CREATE TABLE IF NOT EXISTS snapshots (
    id INTEGER PRIMARY KEY AUTOINCREMENT,
    snapshot_date TEXT NOT NULL,
    time_range TEXT NOT NULL,
    track_uri TEXT NOT NULL,
    rank INTEGER NOT NULL,
    FOREIGN KEY (track_uri) REFERENCES tracks(uri)
)
""")

tracks = sp.current_user_top_tracks(limit=50, time_range="short_term")["items"]
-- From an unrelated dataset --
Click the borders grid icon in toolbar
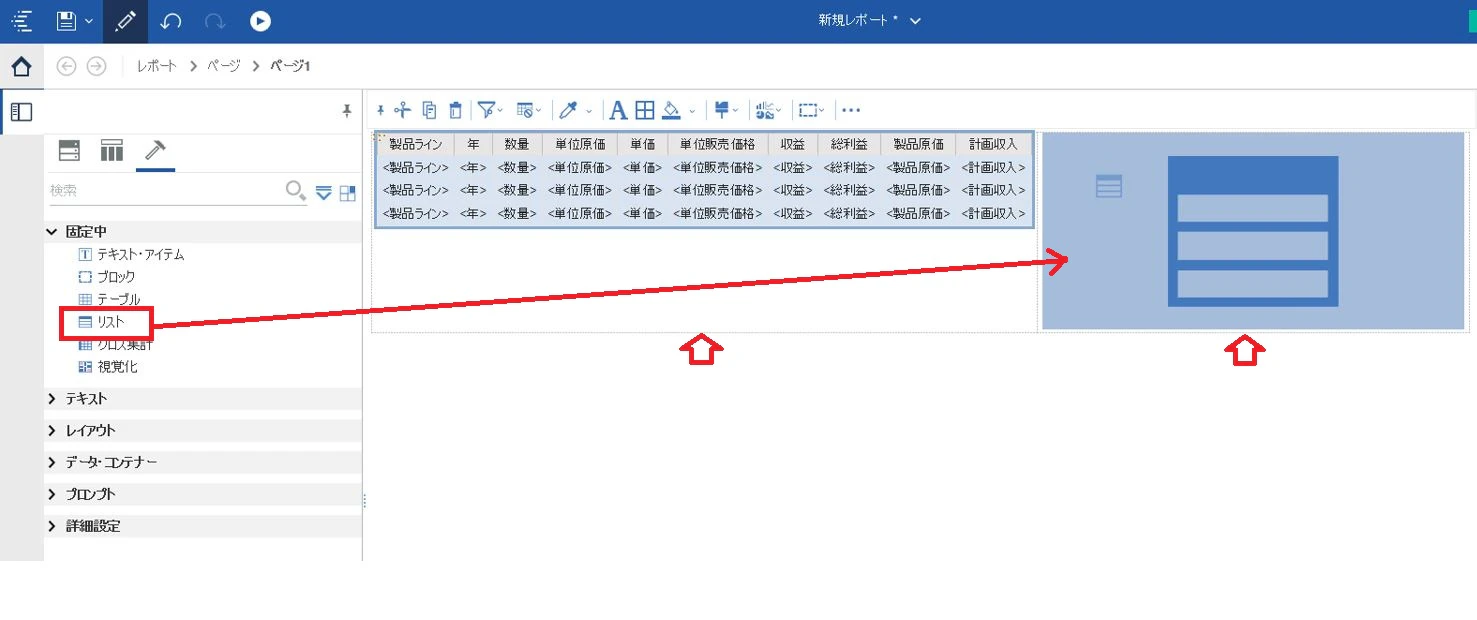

for rank, track in enumerate(tracks, start=1):
    cursor.execute("""
        INSERT OR REPLACE INTO tracks
        (uri, name, artist_name, album_name, popularity, raw_json)
        VALUES (?, ?, ?, ?, ?, ?)
    """, (
        track["uri"],
        track["name"],
        track["artists"][0]["name"],
        track["album"]["name"],
        track.get("popularity"),
        json.dumps(track)
    ))

    cursor.execute("""
        INSERT INTO snapshots (snapshot_date, time_range, track_uri, rank)
        VALUES (?, ?, ?, ?)
    """, (date.today().isoformat(), "short_term", track["uri"], rank))

conn.commit()

That small database unlocks the project's best supported features: monthly snapshots, Forgotten Gems, and analytics over your own listening history. Later, when you migrate to PostgreSQL, the same raw_json column can become JSONB so you can query fields like release dates, popularity, and external IDs directly in SQL.

Where to Go From Here

In this tutorial, you built a working Spotify OAuth integration, created playlists programmatically, and explored time ranges and track objects. That's a solid foundation — but there's a lot more you could build on top of it.

Ideas to explore:

• Monthly snapshots: Save your top 50 tracks each month into a database. After a few months, you'll have a musical diary you can query — "What was I listening to last March?"
• Database-powered Forgotten Gems: The set-subtraction approach above works with live API data. With a SQLite database accumulating monthly snapshots, you get much richer history to mine.
• Evolution analytics: Track how your music taste changes over time. Calculate turnover rates, spot artist shifts, and see which albums keep returning.
• Playlist sources: Generate playlists from supported history queries, such as forgotten gems, recent discoveries, or your current rotation.

Each of these builds on the same pattern: fetch from Spotify's API, store or compare with historical data, generate something useful.